Vector-virus interaction affects viral loads and co-occurrence

Background: Vector-borne viral diseases threaten human and wildlife worldwide. Vectors are often viewed as a passive syringe injecting the virus. However, to survive, replicate and spread, viruses must manipulate vector biology. While most vector-borne viral research focuses on vectors transmitting a single virus, in reality, vectors often carry diverse viruses. Yet how viruses affect the vectors remains poorly understood. Here, we focused on the varroa mite (Varroa destructor), an emergent parasite that can carry over 20 honey bee viruses, and has been responsible for colony collapses worldwide, as well as changes in global viral populations. Co-evolution of the varroa and the viral community makes it possible to investigate whether viruses affect vector gene expression and whether these interactions affect viral epidemiology. Results: Using a large set of available varroa transcriptomes, we identified how abundances of individual viruses affect the vector's transcriptional network.
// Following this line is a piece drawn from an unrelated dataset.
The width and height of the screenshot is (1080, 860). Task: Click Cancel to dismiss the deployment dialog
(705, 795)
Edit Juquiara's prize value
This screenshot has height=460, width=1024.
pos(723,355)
We found no evidence of competition between viruses, but rather that some virus abundances are positively correlated. Furthermore, viruses that are found together interact with the vector's gene co-expression modules in similar ways, suggesting that interactions with the vector affect viral epidemiology. We experimentally validated this observation by silencing candidate genes using RNAi and found that the reduction in varroa gene expression was accompanied by a change in viral load. Conclusions: Combined, the meta-transcriptomic analysis and experimental results shed light on the mechanism by which viruses interact with each other and with their vector to shape the disease course.

Automated summary

The study investigates how viruses interact with their vector, the varroa mite, and how these interactions affect viral epidemiology. Through transcriptomic analysis and experimental validation, it is found that virus abundances are positively correlated and viruses that coexist interact with the vector's gene co-expression modules in a similar way. Furthermore, silencing candidate genes leads to a reduction in varroa gene expression and a change in viral load.